Excerpt from a dataset
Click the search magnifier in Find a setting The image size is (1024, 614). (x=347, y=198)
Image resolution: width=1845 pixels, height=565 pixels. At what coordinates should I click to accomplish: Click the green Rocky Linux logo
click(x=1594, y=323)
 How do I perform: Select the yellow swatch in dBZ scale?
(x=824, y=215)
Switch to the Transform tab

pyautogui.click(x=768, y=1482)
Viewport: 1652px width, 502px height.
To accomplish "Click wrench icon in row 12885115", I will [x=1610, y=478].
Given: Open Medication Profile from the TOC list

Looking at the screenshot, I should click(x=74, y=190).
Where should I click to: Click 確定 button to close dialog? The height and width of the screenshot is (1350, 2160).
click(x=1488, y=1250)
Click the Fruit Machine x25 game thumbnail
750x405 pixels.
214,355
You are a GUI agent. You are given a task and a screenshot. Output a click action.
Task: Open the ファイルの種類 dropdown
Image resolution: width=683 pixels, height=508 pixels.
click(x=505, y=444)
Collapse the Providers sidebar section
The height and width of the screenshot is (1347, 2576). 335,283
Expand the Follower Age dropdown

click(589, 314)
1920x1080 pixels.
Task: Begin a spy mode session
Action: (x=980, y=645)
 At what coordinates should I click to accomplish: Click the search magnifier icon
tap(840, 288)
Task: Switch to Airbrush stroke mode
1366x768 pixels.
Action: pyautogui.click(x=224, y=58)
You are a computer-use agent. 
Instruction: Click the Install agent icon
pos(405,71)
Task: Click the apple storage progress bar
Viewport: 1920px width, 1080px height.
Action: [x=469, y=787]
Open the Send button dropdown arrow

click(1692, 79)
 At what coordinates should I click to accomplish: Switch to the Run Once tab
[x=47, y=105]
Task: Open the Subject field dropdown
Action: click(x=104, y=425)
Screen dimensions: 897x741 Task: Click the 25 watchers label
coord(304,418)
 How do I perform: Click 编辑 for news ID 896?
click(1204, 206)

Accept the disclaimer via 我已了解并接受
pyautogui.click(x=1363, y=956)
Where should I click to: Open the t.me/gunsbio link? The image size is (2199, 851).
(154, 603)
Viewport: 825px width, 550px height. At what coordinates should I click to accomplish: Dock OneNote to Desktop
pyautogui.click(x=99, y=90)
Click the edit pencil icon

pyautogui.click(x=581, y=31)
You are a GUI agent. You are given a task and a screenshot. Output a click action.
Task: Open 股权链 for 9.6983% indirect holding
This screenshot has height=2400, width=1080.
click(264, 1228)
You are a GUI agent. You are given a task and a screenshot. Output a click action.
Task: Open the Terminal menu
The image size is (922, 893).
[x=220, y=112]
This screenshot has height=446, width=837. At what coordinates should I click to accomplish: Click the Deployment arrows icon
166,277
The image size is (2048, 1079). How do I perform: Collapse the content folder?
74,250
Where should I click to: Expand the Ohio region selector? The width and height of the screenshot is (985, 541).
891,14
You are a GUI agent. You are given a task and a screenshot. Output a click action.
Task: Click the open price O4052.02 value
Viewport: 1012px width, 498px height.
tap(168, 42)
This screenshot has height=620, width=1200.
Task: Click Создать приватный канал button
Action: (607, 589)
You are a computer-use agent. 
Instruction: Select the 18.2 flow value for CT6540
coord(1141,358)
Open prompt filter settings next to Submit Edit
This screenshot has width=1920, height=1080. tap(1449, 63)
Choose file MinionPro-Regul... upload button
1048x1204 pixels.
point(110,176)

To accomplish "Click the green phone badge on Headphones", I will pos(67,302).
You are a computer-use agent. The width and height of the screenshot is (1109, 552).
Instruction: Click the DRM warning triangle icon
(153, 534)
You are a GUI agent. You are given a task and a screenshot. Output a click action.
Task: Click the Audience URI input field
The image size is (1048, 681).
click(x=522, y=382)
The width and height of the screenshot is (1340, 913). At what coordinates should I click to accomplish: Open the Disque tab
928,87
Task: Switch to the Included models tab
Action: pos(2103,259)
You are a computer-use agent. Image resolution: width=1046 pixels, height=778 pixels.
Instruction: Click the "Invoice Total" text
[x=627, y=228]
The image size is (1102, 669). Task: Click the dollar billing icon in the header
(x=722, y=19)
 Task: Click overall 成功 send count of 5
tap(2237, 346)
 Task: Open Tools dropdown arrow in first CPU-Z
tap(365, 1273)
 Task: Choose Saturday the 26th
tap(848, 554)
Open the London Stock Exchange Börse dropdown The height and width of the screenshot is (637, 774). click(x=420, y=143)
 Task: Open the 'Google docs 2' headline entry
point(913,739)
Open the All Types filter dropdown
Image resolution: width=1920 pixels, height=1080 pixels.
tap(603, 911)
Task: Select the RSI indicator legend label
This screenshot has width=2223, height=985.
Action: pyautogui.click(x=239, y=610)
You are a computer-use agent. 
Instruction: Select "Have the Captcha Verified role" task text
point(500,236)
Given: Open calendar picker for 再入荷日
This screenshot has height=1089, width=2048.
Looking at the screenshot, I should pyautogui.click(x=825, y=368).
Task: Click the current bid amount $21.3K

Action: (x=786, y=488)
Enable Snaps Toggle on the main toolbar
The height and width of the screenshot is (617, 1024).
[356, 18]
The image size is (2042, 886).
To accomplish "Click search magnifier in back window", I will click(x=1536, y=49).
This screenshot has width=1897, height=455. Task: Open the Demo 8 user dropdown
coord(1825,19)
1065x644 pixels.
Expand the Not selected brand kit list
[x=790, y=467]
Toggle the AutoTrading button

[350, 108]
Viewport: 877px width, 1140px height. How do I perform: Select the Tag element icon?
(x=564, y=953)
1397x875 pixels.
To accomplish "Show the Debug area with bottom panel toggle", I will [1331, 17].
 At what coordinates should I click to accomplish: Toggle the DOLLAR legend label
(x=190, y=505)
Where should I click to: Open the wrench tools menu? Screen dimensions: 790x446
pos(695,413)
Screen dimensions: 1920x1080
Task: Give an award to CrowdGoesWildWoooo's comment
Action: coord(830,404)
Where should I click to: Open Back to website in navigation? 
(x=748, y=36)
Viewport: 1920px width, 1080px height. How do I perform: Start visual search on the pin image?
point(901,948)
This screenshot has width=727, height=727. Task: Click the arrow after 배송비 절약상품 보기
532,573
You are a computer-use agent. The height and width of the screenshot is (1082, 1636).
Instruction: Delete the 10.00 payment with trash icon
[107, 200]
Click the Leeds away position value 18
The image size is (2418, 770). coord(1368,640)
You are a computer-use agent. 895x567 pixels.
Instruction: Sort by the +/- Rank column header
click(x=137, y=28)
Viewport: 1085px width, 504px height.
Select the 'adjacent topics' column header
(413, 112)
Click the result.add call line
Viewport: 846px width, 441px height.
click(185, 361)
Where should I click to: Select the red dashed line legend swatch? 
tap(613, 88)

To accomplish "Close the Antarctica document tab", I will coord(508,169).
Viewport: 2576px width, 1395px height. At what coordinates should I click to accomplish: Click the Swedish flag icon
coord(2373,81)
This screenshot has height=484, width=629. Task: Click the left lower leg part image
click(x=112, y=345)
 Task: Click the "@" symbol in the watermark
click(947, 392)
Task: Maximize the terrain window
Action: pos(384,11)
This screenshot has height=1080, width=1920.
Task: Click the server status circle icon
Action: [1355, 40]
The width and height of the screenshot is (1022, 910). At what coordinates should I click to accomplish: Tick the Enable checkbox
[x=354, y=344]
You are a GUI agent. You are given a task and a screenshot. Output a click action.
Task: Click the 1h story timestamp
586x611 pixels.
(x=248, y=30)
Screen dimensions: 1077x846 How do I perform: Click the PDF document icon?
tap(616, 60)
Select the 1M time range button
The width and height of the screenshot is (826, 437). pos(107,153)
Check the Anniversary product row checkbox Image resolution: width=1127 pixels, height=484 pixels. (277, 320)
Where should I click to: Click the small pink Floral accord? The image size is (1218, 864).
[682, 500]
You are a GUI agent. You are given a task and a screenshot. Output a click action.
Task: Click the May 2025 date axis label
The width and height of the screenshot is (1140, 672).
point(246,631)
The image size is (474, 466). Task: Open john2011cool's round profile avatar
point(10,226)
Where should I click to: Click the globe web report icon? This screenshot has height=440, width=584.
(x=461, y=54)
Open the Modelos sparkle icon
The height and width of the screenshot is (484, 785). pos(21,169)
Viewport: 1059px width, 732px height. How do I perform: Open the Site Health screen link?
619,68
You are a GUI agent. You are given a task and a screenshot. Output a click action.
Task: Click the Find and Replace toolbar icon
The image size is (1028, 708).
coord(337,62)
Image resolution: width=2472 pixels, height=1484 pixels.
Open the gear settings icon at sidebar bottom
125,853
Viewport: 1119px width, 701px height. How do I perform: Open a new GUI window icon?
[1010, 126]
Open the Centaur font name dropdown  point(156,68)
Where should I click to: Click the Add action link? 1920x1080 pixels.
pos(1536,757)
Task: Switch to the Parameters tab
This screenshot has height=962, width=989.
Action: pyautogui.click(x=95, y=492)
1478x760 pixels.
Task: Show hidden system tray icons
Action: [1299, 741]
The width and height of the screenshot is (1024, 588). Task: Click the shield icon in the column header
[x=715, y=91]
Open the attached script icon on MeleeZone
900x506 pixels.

**OBJECTIVE**
Write out the lines from the first one through the line with "click(x=1594, y=323)", requests and all, and shift every coordinate in the answers up by 35.

**EXERCISE RESPONSE**
Click the search magnifier in Find a setting The image size is (1024, 614). (x=382, y=233)
Image resolution: width=1845 pixels, height=565 pixels. At what coordinates should I click to accomplish: Click the green Rocky Linux logo
click(x=1629, y=358)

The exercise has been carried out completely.